- Directions -
The entries below should be transcribed exactly, every one of them.

--- START ---

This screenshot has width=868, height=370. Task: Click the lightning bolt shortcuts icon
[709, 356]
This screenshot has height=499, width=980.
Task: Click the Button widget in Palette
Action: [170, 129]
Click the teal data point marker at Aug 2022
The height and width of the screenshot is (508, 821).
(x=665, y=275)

--- END ---

- Answer space -
This screenshot has width=868, height=370. Task: Click the lightning bolt shortcuts icon
[709, 356]
This screenshot has height=499, width=980.
Task: Click the Button widget in Palette
Action: [170, 129]
Click the teal data point marker at Aug 2022
The height and width of the screenshot is (508, 821).
(x=665, y=275)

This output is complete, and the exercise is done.